IL‐6 and TNF‐α are implicated in hypertension induced by angiotensin II infusion plus high salt diet (AngII‐HS). Since IL‐1β can stimulate production of both cytokines and is implicated in some renal injury models, we investigated the role of IL‐1β in AngII‐HS hypertension. In rats, 14‐day AngII‐HS (AngII at 65 ng/min s.c. + 8% NaCl diet) increased 24‐h average mean arterial pressure (191±3 vs 108±3 mmHg in normal NaCl control rats [NS], P<0.001) and renal cortical immunoreactive IL‐1β content (44±6 vs 21±3 pg/ml, P<0.01). AngII‐HS rats also displayed significantly increased urinary protein (431±33 mg/d) and albumin excretion (2.5±0.3 mg/d) compared to NS rats (22±6 & 0.8±0.3 mg/d, P<0.001). To test whether IL‐1β contributes to renal injury in AngII‐HS hypertension, the effects of 14‐day AngII‐HS (90 ng/min s.c. + 4% NaCl diet) were compared in wild‐type and IL‐1 receptor −/− mice. After a 24‐h baseline urine collection, mice were randomized to AngII‐HS or NS treatment groups. Baseline urine flow and Na+, protein and albumin excretion rates did not significantly differ between the four groups. At day 14, protein excretion was significantly increased by AngII‐HS in wild‐type and IL‐1 receptor −/− mice (3.7±0.9 & 5.2±1.5 mg/d) compared to NS wild‐type and IL‐1 receptor −/− mice (1.3±0.3 & 0.9±0.1 mg/d; P<0.05), however this effect was not significantly different between genotypes.
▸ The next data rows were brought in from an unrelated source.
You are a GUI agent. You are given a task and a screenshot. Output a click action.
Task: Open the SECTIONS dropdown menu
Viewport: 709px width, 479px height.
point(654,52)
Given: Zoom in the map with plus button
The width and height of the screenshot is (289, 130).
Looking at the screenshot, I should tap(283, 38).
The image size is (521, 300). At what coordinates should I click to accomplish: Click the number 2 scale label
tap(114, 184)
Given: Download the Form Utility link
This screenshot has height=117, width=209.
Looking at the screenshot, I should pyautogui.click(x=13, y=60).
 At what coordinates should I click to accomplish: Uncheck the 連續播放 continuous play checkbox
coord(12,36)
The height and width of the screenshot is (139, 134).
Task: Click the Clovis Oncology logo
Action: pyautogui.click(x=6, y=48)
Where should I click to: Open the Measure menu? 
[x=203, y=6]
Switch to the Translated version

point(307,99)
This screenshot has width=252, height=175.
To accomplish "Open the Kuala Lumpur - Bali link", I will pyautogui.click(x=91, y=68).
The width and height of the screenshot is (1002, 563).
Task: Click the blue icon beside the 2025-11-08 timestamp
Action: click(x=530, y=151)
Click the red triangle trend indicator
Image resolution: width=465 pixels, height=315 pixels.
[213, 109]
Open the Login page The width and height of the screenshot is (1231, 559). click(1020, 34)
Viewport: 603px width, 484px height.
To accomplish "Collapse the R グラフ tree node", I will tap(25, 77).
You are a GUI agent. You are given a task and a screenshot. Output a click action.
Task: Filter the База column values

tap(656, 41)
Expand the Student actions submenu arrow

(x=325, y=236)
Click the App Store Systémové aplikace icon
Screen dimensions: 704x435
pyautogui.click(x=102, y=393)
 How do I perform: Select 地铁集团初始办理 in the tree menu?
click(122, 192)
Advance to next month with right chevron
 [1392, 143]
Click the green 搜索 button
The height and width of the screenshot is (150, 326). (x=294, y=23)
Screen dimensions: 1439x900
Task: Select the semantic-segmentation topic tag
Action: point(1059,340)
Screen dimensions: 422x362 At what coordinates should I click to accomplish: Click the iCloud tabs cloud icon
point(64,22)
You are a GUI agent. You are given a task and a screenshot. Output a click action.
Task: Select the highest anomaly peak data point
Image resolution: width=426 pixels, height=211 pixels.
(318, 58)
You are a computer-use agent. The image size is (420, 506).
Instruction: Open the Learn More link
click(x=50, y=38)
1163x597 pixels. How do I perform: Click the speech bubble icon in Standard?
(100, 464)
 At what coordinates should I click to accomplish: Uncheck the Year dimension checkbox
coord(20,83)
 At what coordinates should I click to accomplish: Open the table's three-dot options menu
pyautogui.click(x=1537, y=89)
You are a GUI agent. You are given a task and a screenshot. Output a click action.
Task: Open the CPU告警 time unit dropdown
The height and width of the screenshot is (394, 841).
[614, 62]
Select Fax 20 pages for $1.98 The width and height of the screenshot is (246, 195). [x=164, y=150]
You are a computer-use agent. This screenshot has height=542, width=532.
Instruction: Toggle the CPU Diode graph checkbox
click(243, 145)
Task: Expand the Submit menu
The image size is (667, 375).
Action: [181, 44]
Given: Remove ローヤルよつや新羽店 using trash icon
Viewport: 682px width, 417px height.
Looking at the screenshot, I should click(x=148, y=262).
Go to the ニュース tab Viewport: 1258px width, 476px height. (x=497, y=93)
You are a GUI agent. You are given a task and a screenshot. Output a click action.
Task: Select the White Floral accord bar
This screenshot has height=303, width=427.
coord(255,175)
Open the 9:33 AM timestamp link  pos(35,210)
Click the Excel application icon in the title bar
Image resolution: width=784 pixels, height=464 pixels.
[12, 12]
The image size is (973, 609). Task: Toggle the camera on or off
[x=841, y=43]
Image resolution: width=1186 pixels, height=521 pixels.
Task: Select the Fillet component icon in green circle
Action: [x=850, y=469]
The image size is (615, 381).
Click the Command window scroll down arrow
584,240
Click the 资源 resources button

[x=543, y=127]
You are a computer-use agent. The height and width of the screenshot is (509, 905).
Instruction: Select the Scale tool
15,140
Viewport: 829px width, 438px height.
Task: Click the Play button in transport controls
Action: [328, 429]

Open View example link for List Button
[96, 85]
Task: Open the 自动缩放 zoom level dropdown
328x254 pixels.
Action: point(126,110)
Similarly, urine flow, Na+ and albumin excretion were significantly increased in AngII‐HS mice compared to NS mice (P<0.05), but there were no differences between genotypes. Preliminary data also suggests that the degree of hypertension induced by AngII‐HS is similar in wild‐type and IL‐1 receptor −/− mice. Our results indicate that although IL‐1β production is increased in the renal cortex in AngII‐HS hypertension, IL‐1 receptor signalling does not appear to contribute to the development of proteinuria in this model.